**TO DO**
The expected output is the set of lines below beginning at the one that contains "Click the weighing scale icon in status pill" and ending at the final line, reproduced exactly.

**Saved data entries**
--*--

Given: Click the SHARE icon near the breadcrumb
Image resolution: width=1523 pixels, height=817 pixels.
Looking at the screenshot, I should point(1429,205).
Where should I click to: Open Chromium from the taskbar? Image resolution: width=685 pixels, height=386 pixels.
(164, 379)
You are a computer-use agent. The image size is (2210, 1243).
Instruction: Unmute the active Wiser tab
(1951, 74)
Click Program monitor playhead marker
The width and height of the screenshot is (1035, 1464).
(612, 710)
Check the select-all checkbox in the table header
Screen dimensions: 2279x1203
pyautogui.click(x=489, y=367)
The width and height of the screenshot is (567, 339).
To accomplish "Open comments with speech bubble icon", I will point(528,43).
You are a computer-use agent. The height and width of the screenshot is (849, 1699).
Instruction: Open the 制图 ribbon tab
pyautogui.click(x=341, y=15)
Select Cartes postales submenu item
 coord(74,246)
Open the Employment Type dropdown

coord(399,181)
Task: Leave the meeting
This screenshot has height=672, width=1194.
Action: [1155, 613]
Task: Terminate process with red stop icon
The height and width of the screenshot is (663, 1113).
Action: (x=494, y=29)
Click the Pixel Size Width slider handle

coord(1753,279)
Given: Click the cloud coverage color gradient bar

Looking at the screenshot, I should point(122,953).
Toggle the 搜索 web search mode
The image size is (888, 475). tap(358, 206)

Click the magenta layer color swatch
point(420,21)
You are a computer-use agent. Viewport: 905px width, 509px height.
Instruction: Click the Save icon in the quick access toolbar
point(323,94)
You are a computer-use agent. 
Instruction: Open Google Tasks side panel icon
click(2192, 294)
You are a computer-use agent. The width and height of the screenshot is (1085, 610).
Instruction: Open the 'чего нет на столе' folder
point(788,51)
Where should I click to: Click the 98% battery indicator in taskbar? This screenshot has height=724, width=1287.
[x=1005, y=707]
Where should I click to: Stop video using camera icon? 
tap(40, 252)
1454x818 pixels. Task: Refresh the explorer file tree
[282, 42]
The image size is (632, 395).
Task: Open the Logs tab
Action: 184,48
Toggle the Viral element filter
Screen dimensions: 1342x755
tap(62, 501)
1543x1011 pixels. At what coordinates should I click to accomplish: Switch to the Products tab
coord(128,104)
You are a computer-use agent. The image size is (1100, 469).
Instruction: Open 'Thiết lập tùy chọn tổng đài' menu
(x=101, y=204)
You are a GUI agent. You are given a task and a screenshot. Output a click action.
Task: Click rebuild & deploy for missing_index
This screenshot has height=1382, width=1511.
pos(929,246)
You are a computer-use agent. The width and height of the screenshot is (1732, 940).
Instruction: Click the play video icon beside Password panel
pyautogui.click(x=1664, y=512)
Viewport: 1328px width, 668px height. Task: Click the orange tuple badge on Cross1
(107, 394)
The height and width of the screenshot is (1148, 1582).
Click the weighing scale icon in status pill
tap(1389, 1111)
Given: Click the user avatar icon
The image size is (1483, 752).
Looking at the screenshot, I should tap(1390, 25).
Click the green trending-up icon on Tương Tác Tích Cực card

--*--

**OUTPUT**
Click the weighing scale icon in status pill
tap(1389, 1111)
Given: Click the user avatar icon
The image size is (1483, 752).
Looking at the screenshot, I should tap(1390, 25).
Click the green trending-up icon on Tương Tác Tích Cực card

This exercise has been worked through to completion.